Records for the task>
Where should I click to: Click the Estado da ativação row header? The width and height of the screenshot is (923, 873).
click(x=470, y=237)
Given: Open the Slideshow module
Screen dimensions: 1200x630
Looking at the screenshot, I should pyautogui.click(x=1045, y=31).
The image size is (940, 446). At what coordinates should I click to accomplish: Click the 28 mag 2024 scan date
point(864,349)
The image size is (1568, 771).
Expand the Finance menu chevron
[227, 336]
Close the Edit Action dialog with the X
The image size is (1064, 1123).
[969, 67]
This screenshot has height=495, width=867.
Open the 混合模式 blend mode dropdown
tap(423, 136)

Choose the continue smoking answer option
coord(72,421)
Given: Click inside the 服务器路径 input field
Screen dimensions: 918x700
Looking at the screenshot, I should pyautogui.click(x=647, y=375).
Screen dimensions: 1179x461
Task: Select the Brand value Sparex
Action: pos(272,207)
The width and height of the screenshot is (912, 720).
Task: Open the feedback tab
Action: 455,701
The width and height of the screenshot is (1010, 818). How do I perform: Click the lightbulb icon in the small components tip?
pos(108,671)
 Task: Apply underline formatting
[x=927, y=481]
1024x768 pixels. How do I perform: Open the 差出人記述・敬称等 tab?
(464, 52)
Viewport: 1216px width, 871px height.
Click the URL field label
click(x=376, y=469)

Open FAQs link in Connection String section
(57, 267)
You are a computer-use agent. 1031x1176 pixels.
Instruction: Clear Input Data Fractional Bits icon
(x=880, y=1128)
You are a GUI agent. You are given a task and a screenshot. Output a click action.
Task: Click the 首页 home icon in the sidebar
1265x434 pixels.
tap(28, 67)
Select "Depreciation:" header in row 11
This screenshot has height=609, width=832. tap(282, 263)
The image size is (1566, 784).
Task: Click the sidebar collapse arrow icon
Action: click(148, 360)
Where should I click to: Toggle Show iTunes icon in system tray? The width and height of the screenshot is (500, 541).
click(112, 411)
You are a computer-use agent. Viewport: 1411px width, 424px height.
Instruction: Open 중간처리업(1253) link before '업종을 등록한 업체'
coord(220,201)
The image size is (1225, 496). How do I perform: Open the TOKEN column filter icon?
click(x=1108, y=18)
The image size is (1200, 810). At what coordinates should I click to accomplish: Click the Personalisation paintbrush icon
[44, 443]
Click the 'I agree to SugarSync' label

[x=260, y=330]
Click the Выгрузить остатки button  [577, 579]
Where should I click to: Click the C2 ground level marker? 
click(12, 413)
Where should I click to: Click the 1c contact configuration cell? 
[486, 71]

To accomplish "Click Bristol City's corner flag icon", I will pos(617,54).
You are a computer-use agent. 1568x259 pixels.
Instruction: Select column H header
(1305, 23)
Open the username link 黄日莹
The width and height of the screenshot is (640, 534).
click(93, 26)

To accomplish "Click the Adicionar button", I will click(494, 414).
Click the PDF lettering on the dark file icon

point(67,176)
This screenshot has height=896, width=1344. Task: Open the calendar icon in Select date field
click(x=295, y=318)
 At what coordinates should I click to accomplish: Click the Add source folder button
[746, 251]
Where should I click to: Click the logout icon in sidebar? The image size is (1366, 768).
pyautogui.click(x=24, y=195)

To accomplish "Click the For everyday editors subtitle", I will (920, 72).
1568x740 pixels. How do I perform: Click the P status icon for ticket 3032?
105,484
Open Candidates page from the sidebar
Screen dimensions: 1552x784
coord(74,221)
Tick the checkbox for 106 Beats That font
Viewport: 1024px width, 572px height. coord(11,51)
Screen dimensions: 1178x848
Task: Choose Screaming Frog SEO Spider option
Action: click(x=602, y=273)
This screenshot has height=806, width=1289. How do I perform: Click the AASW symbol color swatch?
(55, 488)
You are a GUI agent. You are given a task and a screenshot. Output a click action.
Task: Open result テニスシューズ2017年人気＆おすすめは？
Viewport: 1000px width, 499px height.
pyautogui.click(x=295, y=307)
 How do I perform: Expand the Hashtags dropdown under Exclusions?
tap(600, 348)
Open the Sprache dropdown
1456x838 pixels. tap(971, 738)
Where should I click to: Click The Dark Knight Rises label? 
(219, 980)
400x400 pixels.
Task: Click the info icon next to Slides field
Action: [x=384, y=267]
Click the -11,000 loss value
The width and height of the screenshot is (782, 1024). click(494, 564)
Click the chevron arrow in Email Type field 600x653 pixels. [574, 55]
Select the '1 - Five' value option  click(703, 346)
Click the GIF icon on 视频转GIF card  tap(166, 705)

Work to complete>
Look over the records above and say how many lines hold the word "will", giving the number alone.

Exercise response>
3